Bill Lockwood: Welfare and “Original Sin”?
by Bill Lockwood
Ellie Bufkin of the Washington Examiner, wrote the following. “Democratic Texas Rep. Al Green claimed that President Trump’s impeachment was necessary to deal with the ‘original’ sin of slavery.
“During a Saturday appearance on MSNBC, the congressman cited an interest in acting on behalf of people of color. ‘I do believe, ma’am, that we have to deal with the original sin,’ Green said to host Alex Witt. ‘We have to deal with slavery. Slavery was the thing that put all of what President Trump has done lately into motion. It’s [the] insidious scion of racism. The president has played on racism, and he’s used that as a weapon to galvanize a base of support to mobilize people.’”
Let’s step back a moment.
The biblical scholar R.C. Foster observed over a hundred years ago that the rejection of Jesus by his home town of Nazareth (Luke 4) was in part due to the “most common and worst of crimes”—ingratitude. “It is often true that the more that is done for unworthy people, the less they appreciate it and the more they presume upon the generosity of others and grow in the false grandeur of their own conceit.” That this is self-evidently true is seen in the sad reality now in America. Ingratitude.
Prior to the creation of our welfare state in America, charity was practiced by individuals, churches and private organizations. This was the formula of the Founding Fathers. So successful was it that there is no record of people dying on the streets because of lack of food, shelter or medical assistance. Americans were the most generous people on the earth. So thought Alexis de Tocqueville when visiting our country from France in 1831 and 1832.
Enter the welfare state of the federal government. It has helped create the opposite of its stated goal of alleviating the poor. Not only has poverty continued to rise in America, but the sense of “entitlement” followed by the “worst of crimes”—ingratitude—has become commonplace. This has now morphed into a boiling hatred for whites in many minority communities that one can hear, see, and feel.

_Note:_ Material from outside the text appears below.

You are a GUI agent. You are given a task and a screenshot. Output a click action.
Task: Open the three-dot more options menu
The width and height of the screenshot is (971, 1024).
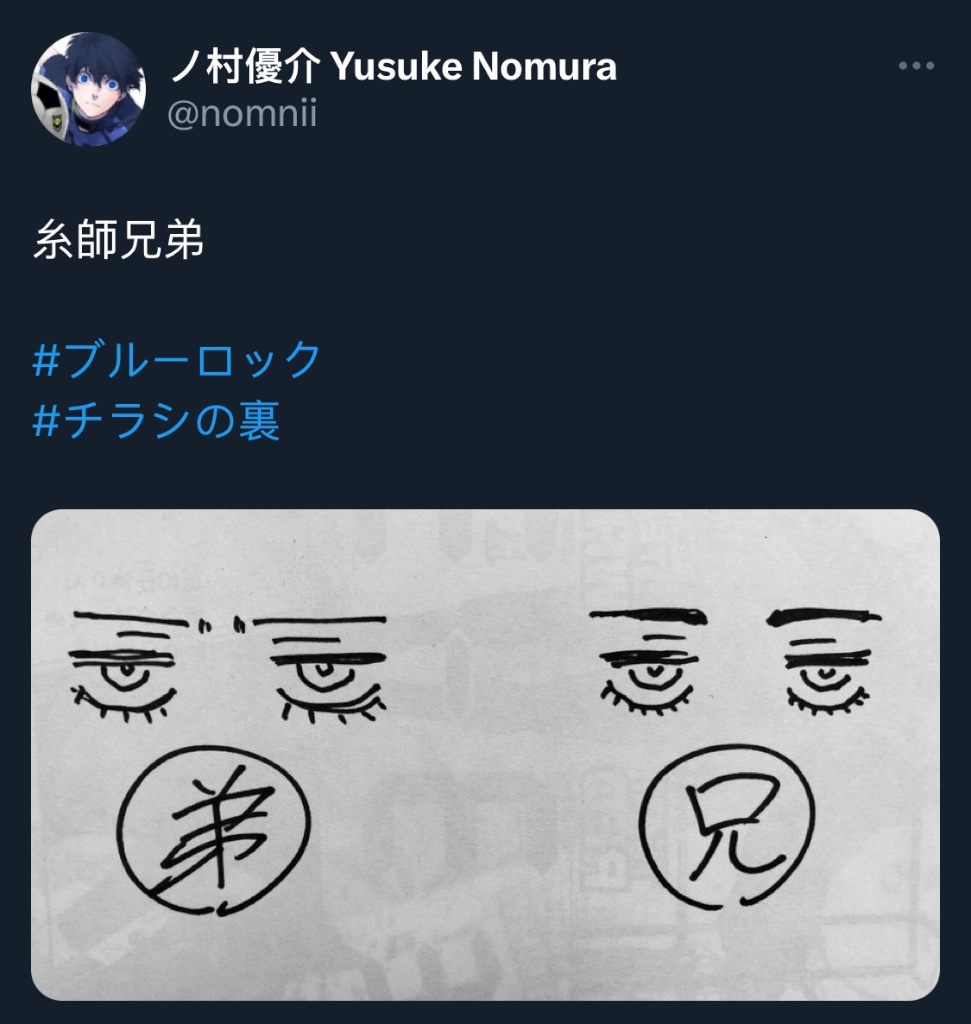(916, 65)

See the statistics on recipients of the state-sponsored welfare state. According to the U.S. Census Bureau “approximately 21.3 percent of people in the United States participated in major means-tested government assistance programs each month in 2012.” Participation rates for the black population is at 41.6 percent; followed by Hispanics at 36.4 percent; then Asians or Pacific Islanders at 17.8 percent; lastly, by non-Hispanic whites at 13.2 percent. Stating the obvious, the Bureau concluded “blacks were more likely to participate in government assistance programs in an average month.”

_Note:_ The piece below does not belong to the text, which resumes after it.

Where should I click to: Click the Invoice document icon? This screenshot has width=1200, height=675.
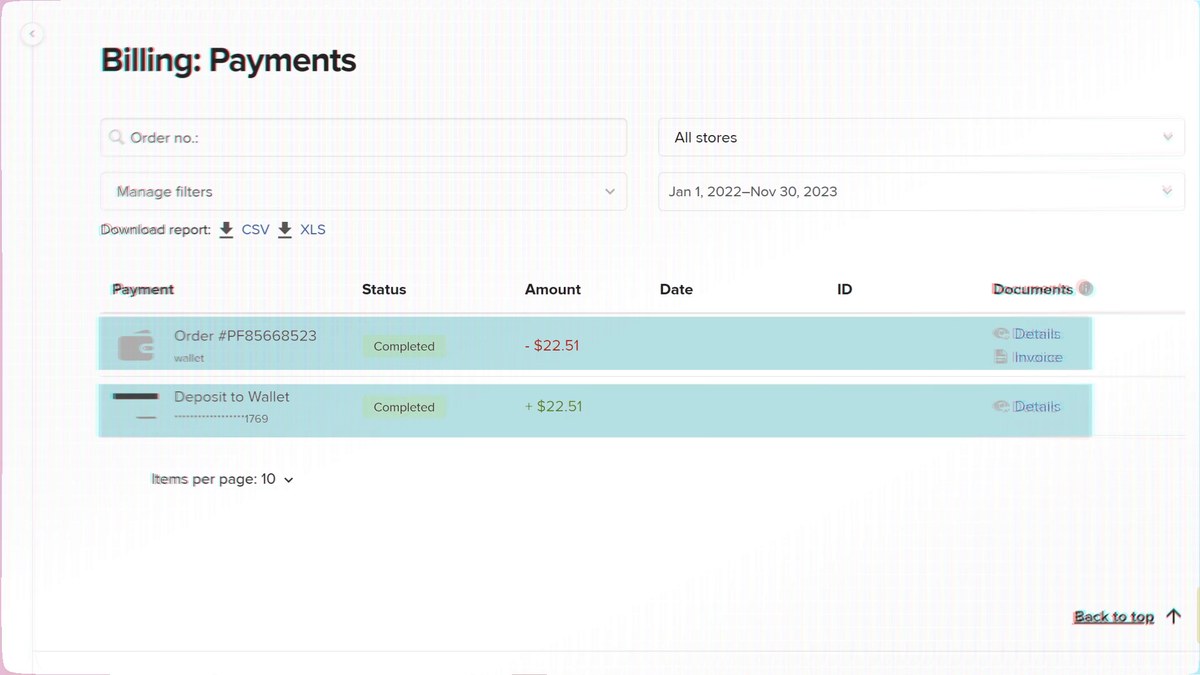pos(1001,357)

Added to overt financial assistance from the public trough, minority communities have also been the favored recipients of government policies such as affirmative action which has been touted as necessary to fight the enduring effects of white racism. Our entire culture is saturated with affirmative action practices, from educational institutions, medical schools, law schools, even the military itself. But instead of alleviating racial animosity, the only enduring lesson that is being ingrained is hatred for a white America that supposedly is racist.
Al Green
Back to Al Green. Hatred simply seethes in America. The comment by Democratic Texas lawmaker Al Green, who claims that America needs to deal with racism of the past by impeaching President Trump, is a perfect example. To Green, everything that occurs is colored in racial tones. White America can elect a Barack Obama, can pay millions of dollars to black sports and entertainment hero’s; can acquiesce to affirmative action programs that favor people of color in all segments of society—yet nothing is enough. Atonement is never found. This is the way hate works. Hate is a leviathan with an insatiable appetite. Always hungry for more, but never satisfied. Al Green is afflicted with it, and it has become so pervasive that Green feels comfortable airing his hatred on national television.

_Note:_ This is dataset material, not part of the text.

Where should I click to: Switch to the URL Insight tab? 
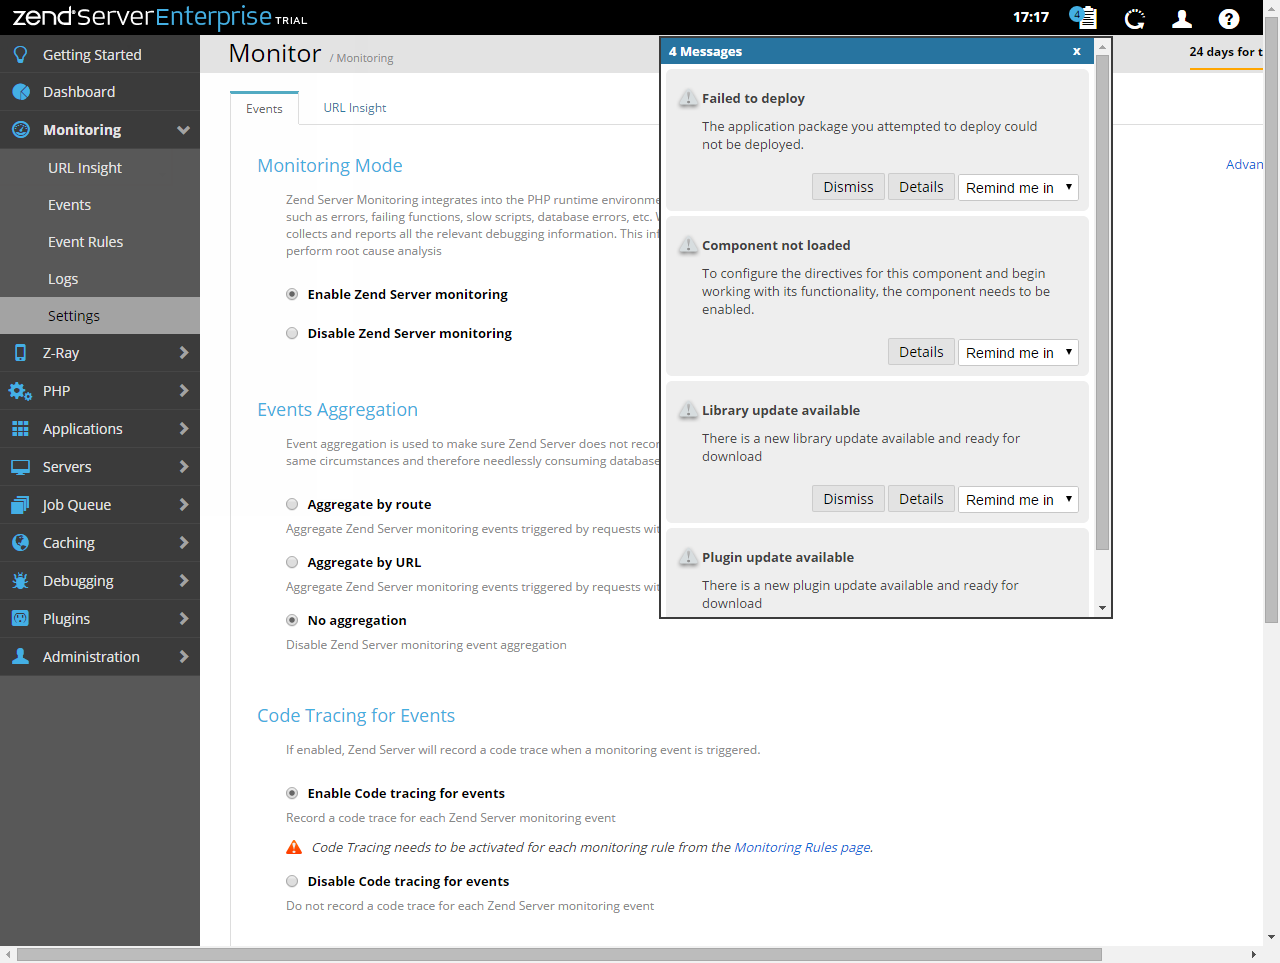[x=354, y=108]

The “original sin” of which Al Green speaks is ingratitude. His own. His ingratitude for being a legislative leader in the greatest country that has ever existed. He has allowed the ingratitude in his soul to hard-boil into hatred. Al Green hasn’t ever been a slave; nor his father, and I dare say even his grandfather. He knows no slave holders in America, nor the sons of slave holders. The only people that are slaves are the middle-class taxpayers who support his gigantic welfare state. But this is not enough.
Just as with the election of Barack Obama, many whites supposed that racial animosity would subside, but they were mistaken. It metastasized. Hatred knows no bounds. Even if Donald Trump is successfully impeached and removed from office, which would be a travesty in American justice, Al Green’s hatred will only increase.